Our Manufactured Products Segment, also conducted through our taxable REIT subsidiaries, includes four lumber mills, two plywood plants, two medium density fiberboard ("MDF") facilities, and two lumber remanufacturing facilities. These facilities, strategically located near our timberlands in Montana and Idaho, convert logs to lumber, plywood and other wood products, and convert chips, sawdust and wood shavings to MDF. The Manufactured Products Segment also has established a network of nation-wide field inventory points where inventory is held for customers at either independent public warehouses or on consignment at customer distribution centers.

During the third and fourth quarter of 2003, we acquired 139,000 acres of timberlands located primarily in South Carolina, Arkansas and New Hampshire for approximately $162 million. The Southern timberlands are dominated by mature loblolly pine plantations. The New Hampshire timberlands contain both softwood and mixed hardwood stands.

During the fourth quarter of 2002, we acquired 307,000 acres of timberlands located primarily in Wisconsin for approximately $141 million. These timberlands contain a diversified mix of tree types and age profiles, including mature mixed hardwood stands, mixed natural conifer stands, and hardwood and conifer plantations.

On October 6, 2001, six former subsidiaries of Georgia-Pacific Corporation, collectively referred to as "The Timber Company", merged with and into Plum Creek ("The Timber Company Merger"). The Timber Company held all of the assets and liabilities attributed to Georgia-Pacific's timber and timberland business. In the merger, we acquired approximately 3.9 million acres of primarily pine forests in the southern regions of the United States, 287,000 acres of primarily Douglas-fir forests in Oregon and 542,000 acres of mixed hardwood forests in the Appalachian and northeastern regions of the United States for a purchase price of approximately $3.4 billion.

Prior to The Timber Company Merger, Plum Creek disposed of certain of its timberlands. These dispositions are not reflected in the company's historical financial statements because the merger was accounted for as a reverse acquisition and the historical financial statements of The Timber Company became the historical financial statements of Plum Creek effective as of October 6, 2001.

On March 29, 2001, Plum Creek sold 44,000 acres of timberlands near Kelso, Washington to Pope Resources, a Delaware Limited Partnership, for approximately $54 million.

On December 15, 2000, Plum Creek sold its Southern lumber manufacturing operations in Joyce, Louisiana and Huttig, Arkansas to West Fraser (South) Inc. for $60 million plus working capital. In January 2000, Plum Creek sold 90,000 acres of timberlands near St. Maries, Idaho to Crown Pacific Partners, L.P. for approximately $73 million.

During 1999, The Timber Company sold approximately 1 million acres of timberlands for $442 million in three separate transactions. These transactions included 390,000 acres of timberlands in the Canadian province of New Brunswick, 440,000 acres of timberlands in Maine, and 194,000 acres of timberlands in California.

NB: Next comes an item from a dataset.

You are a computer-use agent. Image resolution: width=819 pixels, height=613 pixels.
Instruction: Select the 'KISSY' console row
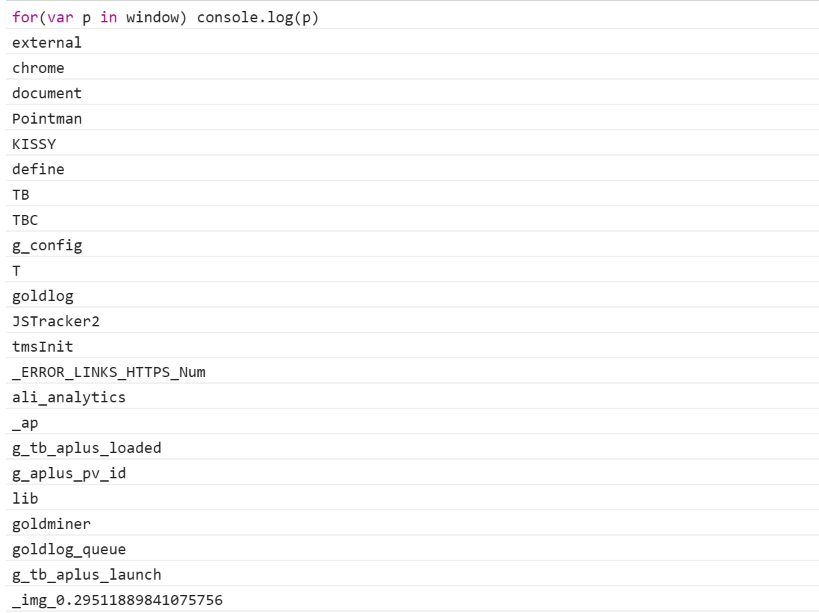pos(412,143)
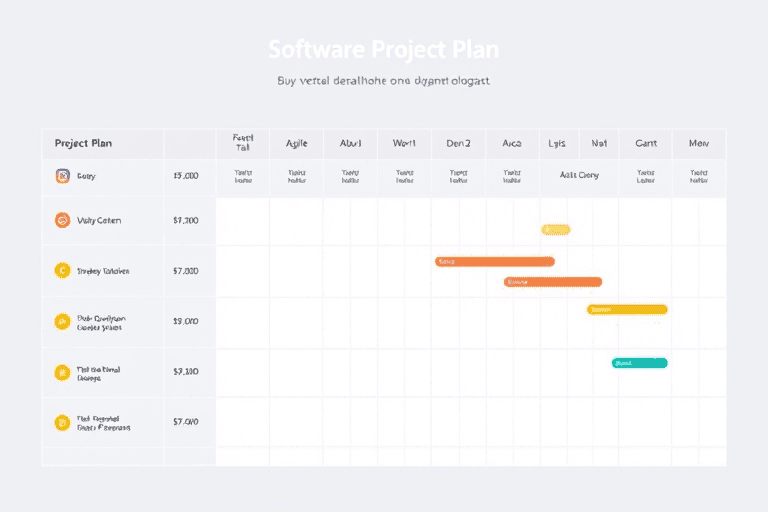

On July 1, 1999, Plum Creek Timber Company, L.P. converted from a master limited partnership to a corporation. Plum Creek Timber Company, Inc., the new corporation and successor registrant, has elected to be treated for federal income tax purposes as a real estate investment trust or "REIT". As of the date of the REIT conversion, Plum Creek Timber Company, L.P. ceased to exist. To qualify as a REIT, substantially all assets and associated liabilities related to our manufacturing operations and harvesting activities, and some higher and better use timberlands, were transferred to several unconsolidated corporate subsidiaries. In late 1999, Congress simplified several of the qualification requirements applicable to REITs, including the circumstances under which a REIT may own the voting stock of entities that do not generate qualified REIT income. Accordingly, on January 1, 2001, Plum Creek purchased the voting stock of the unconsolidated subsidiaries and thereby consolidated the equity ownership in these business entities.